*Written exercise 1:*
Return each line of the listing that contains the string "pixels", matching case exactly.

*Passage provided:*
------------------------------------
Robert Eitner (22October 18322February 1905) was a German musicologist, researcher and bibliographer.

Life
Robert Eitner was born and grew up in Breslau, the rapidly industrialising administrative capital of Silesia.   He attended the St. Elisabeth Gymnasium (secondary school) in the city before moving on to study at the university where for five years he was taught by the organist-composer Moritz Brosig.   Sources nevertheless stress that in many respects Eitner was self-taught.

In 1853 he moved to Berlin, becoming a music teacher. A succession of piano compositions and songs followed. In 1863 he opened his own music school, but by now he was increasingly diverting his attention away from teaching and towards music research and writing. In 1867 he produced a "Lexicon of Dutch Composers" which won a prize from the Amsterdam "Society for the promotion of Music", although in the end it was never published.
------------------------------------
*Extracted material:*

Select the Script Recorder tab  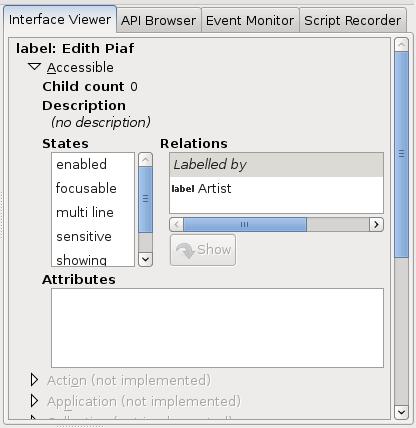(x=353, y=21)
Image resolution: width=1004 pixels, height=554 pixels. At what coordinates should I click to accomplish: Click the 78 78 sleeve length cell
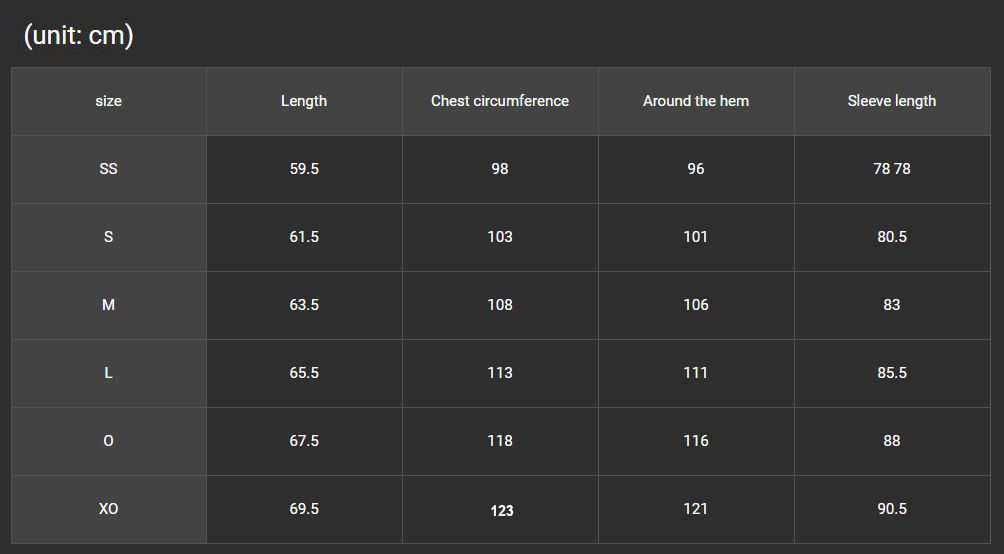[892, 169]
------------------------------------
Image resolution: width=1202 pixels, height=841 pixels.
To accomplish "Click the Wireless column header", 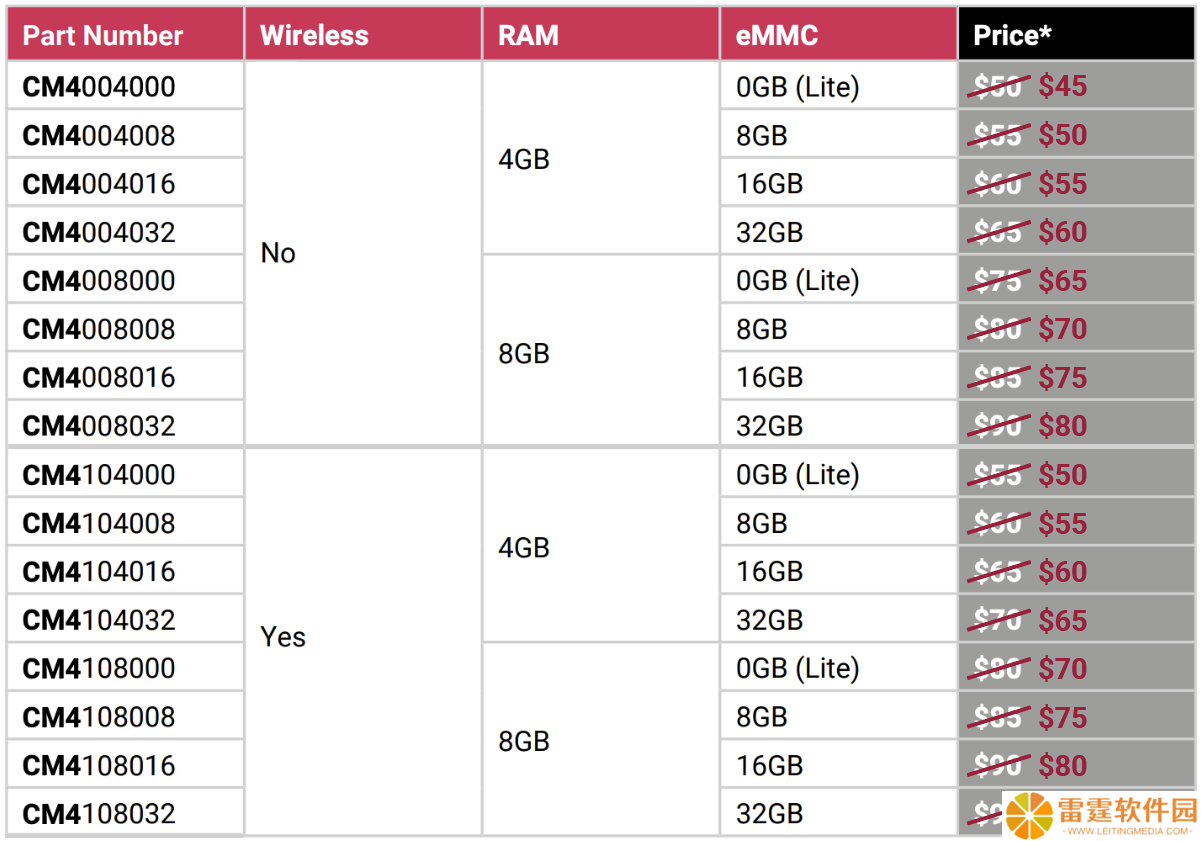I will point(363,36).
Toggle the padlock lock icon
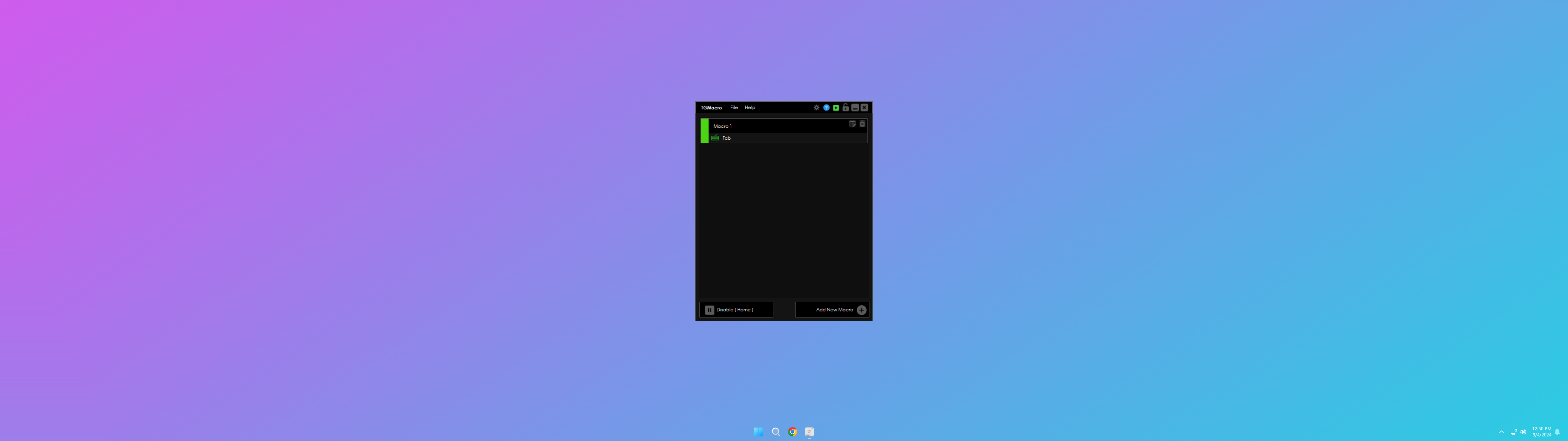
------------------------------------
*Written exercise 2:*
Answer these questions from the passage on Robert Eitner:
(a) Who taught Eitner for five years at the university?
(b) In what year did Eitner open his own music school?
(c) Which organization awarded a prize to his "Lexicon of Dutch Composers"?

*Complete output 1:*
Image resolution: width=1004 pixels, height=554 pixels. At what coordinates should I click to accomplish: Click the 78 78 sleeve length cell
Image resolution: width=1202 pixels, height=841 pixels.

*Complete output 2:*
(a) The organist-composer Moritz Brosig
(b) 1863
(c) The Amsterdam "Society for the promotion of Music"